A new report highlights the devastating impact of social media on primates and other wildlife. 

By PASA Staff

Think social media is wildlife-friendly? A recent report from the Social Media Animal Cruelty Coalition(SMACC) documents a much different – and much worse – picture. In fact, social media enables wildlife trafficking and creates a cycle of suffering. But you can help end it. Read on to see how. 

Key Findings

Over the course of a year, volunteers documented videos that featured wild animals in pet-like situations. However, these videos only scratch the surface of the issue – many more videos showing animals in unsafe situations are found each day. Key findings from the report include:

  • The report reviewed 840 social media posts showing at least 97 different species
  • Up to 65% of the animals depicted were endangered species such as long-tailed macaques and tigers, and some even critically endangered such as orangutans.
  • Collectively, these 840 posts had been viewed 11,806,630,205
  • Primates made up 76% of the posts. Wild felids (tigers and other wild cats) featured in 8%, and reptiles and amphibians in 2.6% of posts. 

The animals in these posts, many victims of wildlife trafficking, were subjected to cruel and inhumane treatment. 13% showed animals being psychologically abused, 12% depicted them as human entertainers, and 8.8% showed them being physically abused.

The Vicious Cycle

These videos create a vicious cycle of harm. First, they normalize the concept of “owning” wildlife, fueling demand for more wild animals to be sold by wildlife traffickers in the illegal pet trade. Through commenting and direct messaging, people can easily find out how to acquire such animals themselves. Behind the scenes, animals are captured or bred in horrific conditions to meet this demand, posing serious danger to the welfare of the animals. When these animals are sold into the pet trade, they face lives filled with tremendous suffering. Often, pet owners will create social media accounts to show their new wild pet, perpetuating the cycle of cruelty.

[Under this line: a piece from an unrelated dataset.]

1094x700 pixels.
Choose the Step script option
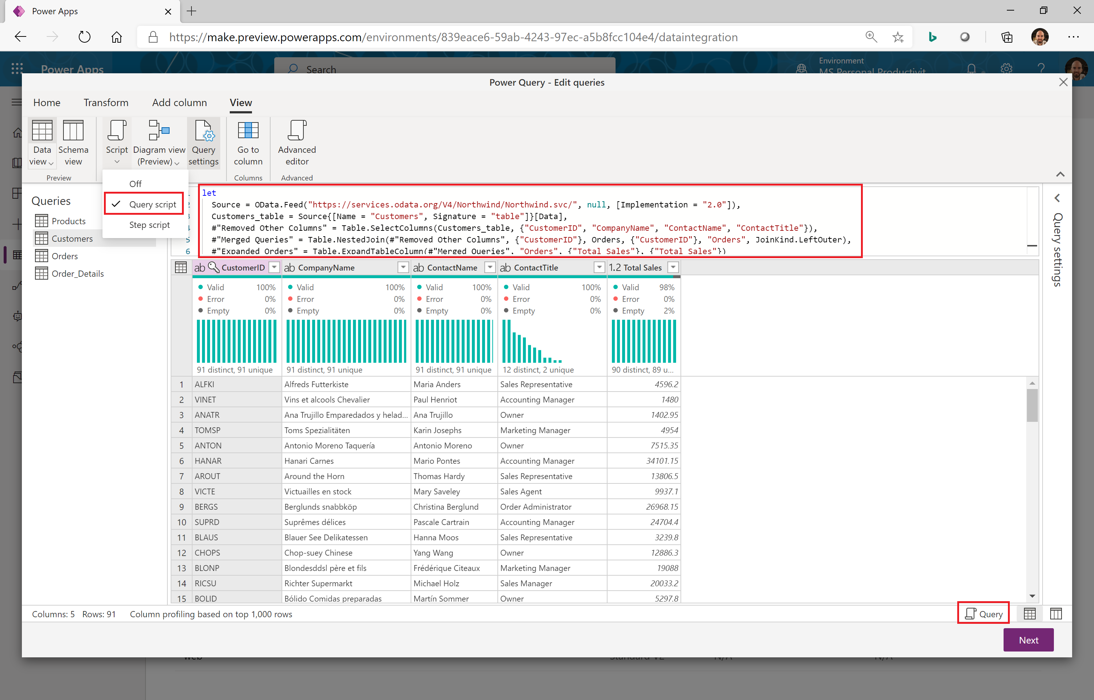coord(149,225)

Ending the Cycle of Cruelty

While there is debate on the extent that social media platforms can regulate their users, most major platforms have taken strong positions against other forms of cruelty and illegal content, like child abuse, hate speech, and discrimination. In these cases, content is removed, and relevant information shared with law enforcement authorities. The mechanisms are imperfect, but they demonstrate that such issues can be addressed. It is time that wildlife trafficking and animal cruelty is taken just as seriously and eradicated from these platforms.

Because this issue so greatly impacts primates, PASA is running a petition on the issue, demanding that Facebook and Google make it easier to report animal abuse, and take action to remove this content. So far over 205,000 compassionate, caring people have signed on. Please add your name or share it with your friends and family. Together we can make a difference for suffering animals.

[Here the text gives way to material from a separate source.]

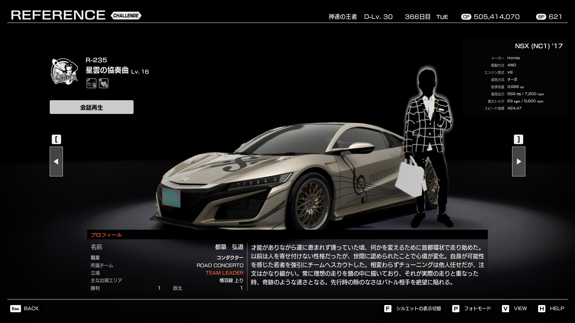575x323 pixels.
Task: Click the プロフィール profile section header
Action: [106, 235]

As an individual, you can also do a lot to help end this cycle. Follow these steps to help eradicate wildlife trafficking and animal cruelty from online platforms.

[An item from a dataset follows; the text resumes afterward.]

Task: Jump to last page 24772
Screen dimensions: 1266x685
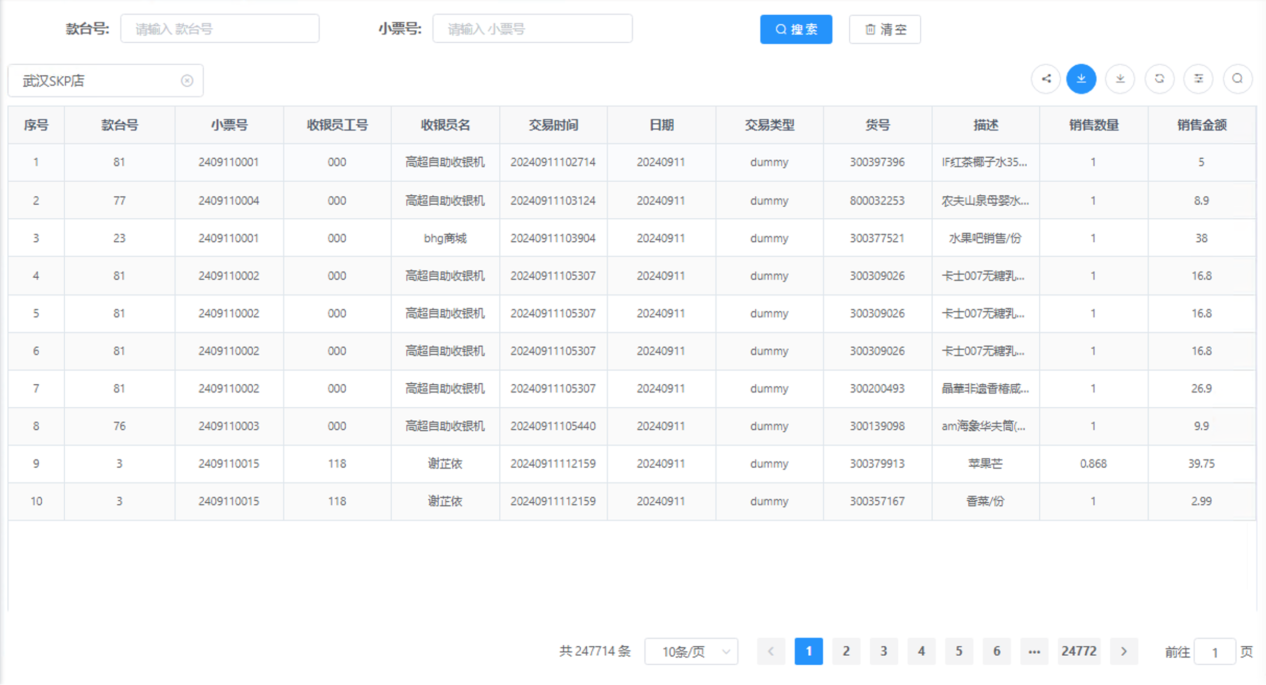Action: (x=1079, y=651)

  1. Be Aware: Sometimes animal cruelty is not obvious, especially when it comes to ambiguous content such as fake rescues, wild animals as pets or teasing. Such videos involve serious animal suffering behind the scenes.
  2. Report: Always report the video directly to the platforms and encourage others to do the same. If there is no option for ‘animal cruelty’, select the closest category which can be applied.
  3. Don’t watch this content. The more views the videos receive, the more the algorithms will show them to others, helping them grow in popularity – and potentially, profitability.
  4. Do not engage: Do not comment, like or dislike, on the video, even in outrage or to denounce cruelty. This may seem counterintuitive. However, engagement increases popularity. It is best not to add any reaction at all, and to report the video or channel immediately.
  5. Do not share. Do not share the content on your own page, even if you are doing so to raise awareness of the cruelty or illegality. Sharing increases popularity and again, potentially also increases profitability. Instead, report them, and raise your concerns by sharing with others the things to look out for – or direct people to the SMACC website, smaccoalition.com, where there is more information available.

The SMACC Coalition

PASA has been working in the Social Media Animal Cruelty Coalition for over two years to support this important work. PASA staff members Ruby Vise-Thakor and Lilija Rapa contributed to the report on wild pets. In addition to documenting online cruelty in reports, the coalition meets with social media companies to help them create and enforce effective policies to protect animals. The coalition also has a helpful form where you can report concerns about animal cruelty online.

The full report is available to view here (note that some content may be distressing – and there is an image-free version available).

The report found that a shocking 76% of the animals featured were primates.

Social media contributes to a cycle of suffering for wildlife, as this chart shows. Source: SMACC Spotlight Report: Wild animal pets on social media.